There’s been a significant rise in “heavy drinking” among Americans, according to a new study out of the University of Washington.
But what do these researchers mean by “heavy drinking”? wine lovers must ask. For a woman, heavy drinking is defined as more than one glass of wine a day. For men, it’s more than two. Other definitions of heavy drinking use similar measures. But hmm.
I’m often a heavy drinker by these lights, but not by my lights. Many days, I’ll have two glasses of wine. Occasionally, I’ll have three. I don’t think that’s a big deal, and I don’t see myself in any kind of denial.
Is the Frenchwoman who takes a glass of rose with lunch and a cabernet at dinner a “heavy drinker”? And if she should add an aperitif before dinner and a dash of cognac when the meal ends two hours later — that is, consume four alcoholic beverages in the course of 24 hours — does that make her a “binge drinker,” as many would define her?
Even doctors pointing to the cardiac benefits of moderate consumption urge people to not start drinking for health reasons. Well, why not, unless the person is addicted to alcohol?
Other healthy adults should be able to split a bottle of wine with a friend without being told they are headed to the gutter. Somewhere in our society’s gut lives the notion of alcohol as inherently evil.
When experts talk about the one-drink-a-day limit for a woman, they ignore vast differences in the sizes, ages and health conditions of the sisterhood’s members.
“I can’t drink anything,” my 90-year-old aunt Shirley told me during a recent dinner out, “but would you like another glass of white?”
Aunt Shirley has only 102 pounds on her but a ton of wisdom.
Even getting tipsy now and then should be the drinker’s own business, assuming that he or she doesn’t then drive. On that subject, campaigns against drunken driving have succeeded in sharply reducing alcohol-fueled fatalities on the road. Unfortunately, the modern-day temperance movement has gotten into its head that the way to push these numbers still lower is to make alcoholic beverages more expensive through higher taxes.
In truth, the dangerous drivers are typically alcoholics with repeated arrests and blood alcohol levels that are double the legal maximum or more. They are not real sensitive to the price of the substance.
Promoting higher prices as a response to campus binge drinking is also a non-solution.

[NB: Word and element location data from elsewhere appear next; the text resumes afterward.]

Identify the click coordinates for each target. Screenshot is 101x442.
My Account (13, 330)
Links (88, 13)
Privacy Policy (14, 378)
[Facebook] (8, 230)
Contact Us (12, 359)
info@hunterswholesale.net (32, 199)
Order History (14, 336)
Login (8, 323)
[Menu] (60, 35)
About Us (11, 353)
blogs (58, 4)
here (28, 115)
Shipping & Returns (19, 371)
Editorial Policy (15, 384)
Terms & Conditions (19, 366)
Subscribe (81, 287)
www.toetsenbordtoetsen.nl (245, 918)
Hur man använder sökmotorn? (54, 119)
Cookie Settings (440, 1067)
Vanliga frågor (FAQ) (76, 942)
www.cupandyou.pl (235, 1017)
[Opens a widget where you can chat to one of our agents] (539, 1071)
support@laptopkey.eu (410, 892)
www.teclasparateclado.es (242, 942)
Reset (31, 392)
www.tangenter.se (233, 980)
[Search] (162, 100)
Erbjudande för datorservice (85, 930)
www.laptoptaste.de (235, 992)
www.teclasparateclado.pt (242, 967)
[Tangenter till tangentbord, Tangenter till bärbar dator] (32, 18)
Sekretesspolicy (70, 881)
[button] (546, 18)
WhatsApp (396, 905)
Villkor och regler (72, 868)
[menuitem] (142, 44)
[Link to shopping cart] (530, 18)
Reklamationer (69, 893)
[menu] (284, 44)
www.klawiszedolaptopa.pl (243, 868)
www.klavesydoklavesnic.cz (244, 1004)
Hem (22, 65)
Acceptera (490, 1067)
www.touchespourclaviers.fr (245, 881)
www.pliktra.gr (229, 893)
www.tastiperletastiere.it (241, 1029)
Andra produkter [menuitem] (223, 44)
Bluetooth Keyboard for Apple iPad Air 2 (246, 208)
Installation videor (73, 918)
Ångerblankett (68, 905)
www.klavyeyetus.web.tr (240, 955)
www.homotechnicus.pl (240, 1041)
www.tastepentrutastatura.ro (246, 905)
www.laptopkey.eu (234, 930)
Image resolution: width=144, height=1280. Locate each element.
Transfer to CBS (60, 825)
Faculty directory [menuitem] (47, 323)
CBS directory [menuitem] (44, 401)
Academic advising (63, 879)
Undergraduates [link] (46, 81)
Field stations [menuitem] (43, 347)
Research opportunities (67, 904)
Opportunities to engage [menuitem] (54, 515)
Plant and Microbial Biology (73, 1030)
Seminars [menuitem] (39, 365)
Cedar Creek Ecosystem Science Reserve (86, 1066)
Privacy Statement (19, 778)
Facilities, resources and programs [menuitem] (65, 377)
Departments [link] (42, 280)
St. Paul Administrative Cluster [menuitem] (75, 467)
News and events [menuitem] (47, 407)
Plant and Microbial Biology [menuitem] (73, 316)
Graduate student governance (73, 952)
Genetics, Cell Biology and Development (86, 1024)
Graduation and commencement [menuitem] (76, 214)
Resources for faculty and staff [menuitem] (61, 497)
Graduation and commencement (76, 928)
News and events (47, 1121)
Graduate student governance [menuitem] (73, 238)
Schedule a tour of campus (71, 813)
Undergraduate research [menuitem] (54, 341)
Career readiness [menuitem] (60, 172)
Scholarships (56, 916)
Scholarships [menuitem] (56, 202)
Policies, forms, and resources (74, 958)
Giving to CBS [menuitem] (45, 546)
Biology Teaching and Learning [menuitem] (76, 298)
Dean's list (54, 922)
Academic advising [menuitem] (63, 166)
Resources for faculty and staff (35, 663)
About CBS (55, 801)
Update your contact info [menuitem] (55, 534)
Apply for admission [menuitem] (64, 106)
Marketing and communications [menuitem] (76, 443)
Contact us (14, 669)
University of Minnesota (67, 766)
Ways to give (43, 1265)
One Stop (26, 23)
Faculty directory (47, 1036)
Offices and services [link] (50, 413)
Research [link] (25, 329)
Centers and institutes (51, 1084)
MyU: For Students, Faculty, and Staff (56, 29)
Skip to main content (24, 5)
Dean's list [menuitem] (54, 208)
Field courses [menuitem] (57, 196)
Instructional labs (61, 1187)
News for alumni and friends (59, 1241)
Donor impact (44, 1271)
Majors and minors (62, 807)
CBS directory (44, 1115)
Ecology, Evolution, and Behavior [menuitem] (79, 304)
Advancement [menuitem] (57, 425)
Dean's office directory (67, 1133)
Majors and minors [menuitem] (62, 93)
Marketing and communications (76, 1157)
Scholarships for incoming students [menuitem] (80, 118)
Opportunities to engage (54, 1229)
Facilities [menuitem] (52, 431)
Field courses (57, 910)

The problem of students’ downing rotgut until they pass out is not just of too much alcohol but of too little civilization.
Giancarlo Gariglio, editor-in-chief of Slow Wine Magazine, touched on this in his criticisms of a European Union plan to discourage binge drinking with minimum prices and regulated alcoholic percentages. His big complaint was it lumped artisanal wines with industrial, pre-mixed alcohol beverages.
“Without culture,” he wrote, “we drink poorly and we don’t even enjoy ourselves, because we gulp down rubbish.”
Taxes on alcohol are, of course, regressive. The Beer Institute, an industry trade group, reports that beer drinkers pay $5.6 billion a year in hidden excise taxes alone — hidden because they are levied at the brewery.
Low- and middle-income Americans are beer’s chief consumers. The institute estimates that households earning less than $50,000 per year pay half of beer taxes.
The battle is on to define moderate drinking. If that means dishing out the same guidelines to a skinny Nancy Reagan at 93 and a large Melissa McCarthy at 44, then they’re not going to say much.